The Crawford County Quorum Court on Tuesday approved $ 200, 000 for certifying the 21 miles of levees in the county outside Van Buren. On June 26, the Van Buren City Council appropriated $ 140, 000 from its capital improvements fund for certification of its 1. 5 miles of levee.
The Crawford County Levee Board has agreed to contribute $ 33, 000 toward the levee inspection cost, County Judge John Hall said.
Crawford County’s share of the money comes from three sources: $ 100, 000 from an Arkansas Economic Development Commission grant.
$ 50, 000 from state general improvement funds. $ 50, 000 from the county’s general fund.
Van Buren passed a resolution to retain Freeze and Nichols Inc. of Fort Worth to conduct the certification that the Federal Emergency Management Agency requires as part of its flood map modernization program.
Hall said officials from the city, county and levee board will meet Monday with Freeze and Nichols for a rundown on the services the firm intends to provide. He said the contract for the firm’s services probably would be signed Tuesday.

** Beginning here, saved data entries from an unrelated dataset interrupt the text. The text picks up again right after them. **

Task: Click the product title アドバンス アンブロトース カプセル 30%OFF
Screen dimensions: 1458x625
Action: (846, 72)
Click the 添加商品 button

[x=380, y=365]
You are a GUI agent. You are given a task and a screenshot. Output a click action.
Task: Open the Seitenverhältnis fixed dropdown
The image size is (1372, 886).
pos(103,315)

FEMA is giving Crawford County until April to certify its levees or the agency will erase the county from its current flood maps. That would put Van Buren’s industrial park and much of its downtown area in the flood plain and require property owners there to purchase flood insurance.
“It’d be incredibly expensive and devastating to our industrial base,” Hall said.

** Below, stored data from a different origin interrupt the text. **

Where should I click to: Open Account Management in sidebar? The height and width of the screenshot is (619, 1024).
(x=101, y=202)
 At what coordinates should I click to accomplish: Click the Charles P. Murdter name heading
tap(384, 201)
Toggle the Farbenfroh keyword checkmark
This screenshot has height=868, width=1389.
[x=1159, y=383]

If hired, Freeze and Nichols would inspect the levees, take soil and core samples to test their composition, test valves and flood gates and test whether they would be strong enough and high enough to withstand a 100-year flood, or a flood that has a 1 percent chance of occurring each year, Van Buren city engineer Brad Baldwin said.
The U. S. Army Corps of Engineers originally agreed to perform the certification work for Van Buren and Crawford County as well as other levee owners around the state.
But the Corps of Engineers announced in March that it couldn’t do the work, citing an amendment to the Water Resources Development Act of 2000 that barred the Corps from providing services if they could be provided by private companies.
Baldwin said Freeze and Nichols will have nine months, right up to the April deadline, to complete its work.
If the consultant finds a problem with the levee that has to be repaired before it can be certified, the repairs may not be completed before the deadline.
Baldwin said he hoped FEMA would extend the deadline to allow for the repairs since officials in Crawford County have been working in good faith to complete the levee certification.
He has been keeping the agency updated on the county’s progress on the project since officials were notified in 2006 of the need to certify the levee.
Hall stressed that the levee board would be responsible for making any repairs to the county levee. Van Buren owns its stretch of levee and would be responsible for making whatever repairs might be necessary there.
Baldwin said he didn’t anticipate any problems with the levee.
He said the Corps of Engineers inspects the levees annually and would alert the owners if any defects were found.